Eine Teilschuld am aktuellen Porträt, das der missmutige Meister aktuell von sich zeichnet, tragen sämtliche Parteien. Spieler wie Robert Lewandowski oder Serge Gnabry, die sich ausgerechnet in den wichtigsten Wochen der Saison vielmehr aufgrund ihrer Gehaltsforderungen als durch ihre Leistung auf den Titelseiten der internationalen Presse wiederfanden. Die Chefetage, von jeher das Gesicht dieses Clubs, das langsam aber sicher an Kante verliert. Und natürlich Julian Nagelsmann, der beim sportlich unbedeutenden Kick in Mainz lieber 79 Minuten lang auf Bald-Borusse Niklas Süle setzte, als ein Talent wie Paul Wanner heranzuführen.

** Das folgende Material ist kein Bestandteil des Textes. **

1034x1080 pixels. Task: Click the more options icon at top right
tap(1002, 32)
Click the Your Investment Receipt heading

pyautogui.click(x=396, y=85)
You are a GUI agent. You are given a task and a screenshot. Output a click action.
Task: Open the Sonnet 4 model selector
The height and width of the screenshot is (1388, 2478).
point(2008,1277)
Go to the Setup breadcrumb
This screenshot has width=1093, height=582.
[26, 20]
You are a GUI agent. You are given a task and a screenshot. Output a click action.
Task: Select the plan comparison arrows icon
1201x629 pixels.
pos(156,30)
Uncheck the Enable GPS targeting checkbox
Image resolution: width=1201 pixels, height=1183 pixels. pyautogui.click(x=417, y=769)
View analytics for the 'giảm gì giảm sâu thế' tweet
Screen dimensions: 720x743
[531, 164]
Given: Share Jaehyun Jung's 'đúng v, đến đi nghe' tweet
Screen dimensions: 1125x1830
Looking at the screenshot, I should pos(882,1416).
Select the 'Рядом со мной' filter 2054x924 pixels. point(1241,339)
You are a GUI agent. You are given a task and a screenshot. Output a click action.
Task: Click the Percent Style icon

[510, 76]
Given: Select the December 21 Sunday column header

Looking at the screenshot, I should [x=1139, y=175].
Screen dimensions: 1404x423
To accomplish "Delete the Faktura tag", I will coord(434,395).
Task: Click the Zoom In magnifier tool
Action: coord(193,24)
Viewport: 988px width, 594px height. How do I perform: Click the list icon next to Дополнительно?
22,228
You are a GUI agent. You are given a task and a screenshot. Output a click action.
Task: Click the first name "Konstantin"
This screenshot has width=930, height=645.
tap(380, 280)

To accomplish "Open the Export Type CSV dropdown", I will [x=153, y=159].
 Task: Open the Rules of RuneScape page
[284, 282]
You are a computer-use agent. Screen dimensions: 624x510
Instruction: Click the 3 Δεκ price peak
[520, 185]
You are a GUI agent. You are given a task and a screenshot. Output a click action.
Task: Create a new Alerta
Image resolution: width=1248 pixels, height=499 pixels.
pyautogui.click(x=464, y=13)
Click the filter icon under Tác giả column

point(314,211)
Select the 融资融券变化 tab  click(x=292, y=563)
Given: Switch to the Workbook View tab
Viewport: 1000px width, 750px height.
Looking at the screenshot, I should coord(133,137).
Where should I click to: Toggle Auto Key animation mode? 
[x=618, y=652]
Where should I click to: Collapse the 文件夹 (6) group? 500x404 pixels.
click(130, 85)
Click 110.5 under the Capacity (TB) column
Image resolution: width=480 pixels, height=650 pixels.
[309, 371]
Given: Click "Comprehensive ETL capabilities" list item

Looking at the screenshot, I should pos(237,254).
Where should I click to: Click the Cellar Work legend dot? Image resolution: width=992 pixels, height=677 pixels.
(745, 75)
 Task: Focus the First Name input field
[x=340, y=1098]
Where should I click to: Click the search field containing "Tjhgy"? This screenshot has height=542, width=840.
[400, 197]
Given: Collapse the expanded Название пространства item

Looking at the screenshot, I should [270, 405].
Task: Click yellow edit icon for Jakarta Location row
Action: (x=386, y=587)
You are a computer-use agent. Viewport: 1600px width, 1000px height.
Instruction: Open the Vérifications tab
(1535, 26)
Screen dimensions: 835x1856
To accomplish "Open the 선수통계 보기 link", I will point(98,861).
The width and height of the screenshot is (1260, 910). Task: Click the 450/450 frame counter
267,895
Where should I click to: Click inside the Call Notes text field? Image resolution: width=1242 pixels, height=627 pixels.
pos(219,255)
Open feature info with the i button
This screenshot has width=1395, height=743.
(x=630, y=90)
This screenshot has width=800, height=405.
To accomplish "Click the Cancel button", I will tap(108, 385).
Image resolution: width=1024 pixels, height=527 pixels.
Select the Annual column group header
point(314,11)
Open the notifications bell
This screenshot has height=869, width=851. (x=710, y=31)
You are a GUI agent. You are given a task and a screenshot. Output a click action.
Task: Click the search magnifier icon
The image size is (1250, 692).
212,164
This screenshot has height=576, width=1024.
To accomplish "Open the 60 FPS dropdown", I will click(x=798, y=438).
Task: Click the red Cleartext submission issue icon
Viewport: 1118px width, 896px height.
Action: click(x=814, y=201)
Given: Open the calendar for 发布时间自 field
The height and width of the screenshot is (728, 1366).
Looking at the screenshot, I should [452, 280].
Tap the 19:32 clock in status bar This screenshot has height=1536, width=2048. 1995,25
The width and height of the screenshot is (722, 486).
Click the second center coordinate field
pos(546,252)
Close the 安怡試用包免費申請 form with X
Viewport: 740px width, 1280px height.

Eine gefährliche Unzufriedenheit macht sich dieser Tage auf allen Ebenen des Vereins breit. Auch bei Nagelsmann selbst, der mit Blick auf die Zukunft bereits jetzt tiefgreifende Änderungen fordert. „Wenn du zehn Meisterschaften in Folge holst, dann ist irgendwann der Punkt gekommen, an dem man etwas anders machen muss. Das ist in jeder Firma so. Jedes DAX-Unternehmen, das zu den erfolgreichsten gehören möchte, kennt das. Den Punkt darf man nicht verpassen.“

Ein Punkt, an dem sich FC Bayern nun befindet. Dass nun auch und vor allem Nagelsmann gefragt ist, nimmt der 34-Jährige an. Nach der Titelentscheidung vor einer Woche wartete er daher mit einem Versprechen an die Bayern-Fans auf, die sich vergangenen Dienstag zur öffentlichen Einheit an die Säbener Straße begeben hatten. „Nächstes Jahr wird es besser, versprochen“, rief Nagelsmann am Trainingsgelände in ein Megafon. Dass es sich hierbei nicht bloß um ein Versprechen handelt, sondern um seine Pflicht, gab er vor der kalten Dusche in Mainz vor den Sky-Kameras zu. „Natürlich“ lehne er sich damit „weit aus dem Fenster“, meinte er. „Aber noch ist eine Brüstung da, an der ich mich festhalten kann.“

Und während so mancher schon Abgründe skizziert, ist anderen weiterhin zum Grinsen zumute. Die Rede ist vom abwanderungswilligen Lewandowski, der das 05-Stadion wortlos, aber mit einem vielsagenden Lächeln auf den Lippen in Richtung Ibiza verlies. Sky-Experte Lothar Matthäus zum Partytrip: „Das passt gar nicht, vor allem nach so einem Spiel. Als Julian Nagelsmann würde ich da härter durchgreifen. Die freien Tage werden gestrichen nach so einem Spiel.“

Es sind eben die Details. Details, die stören.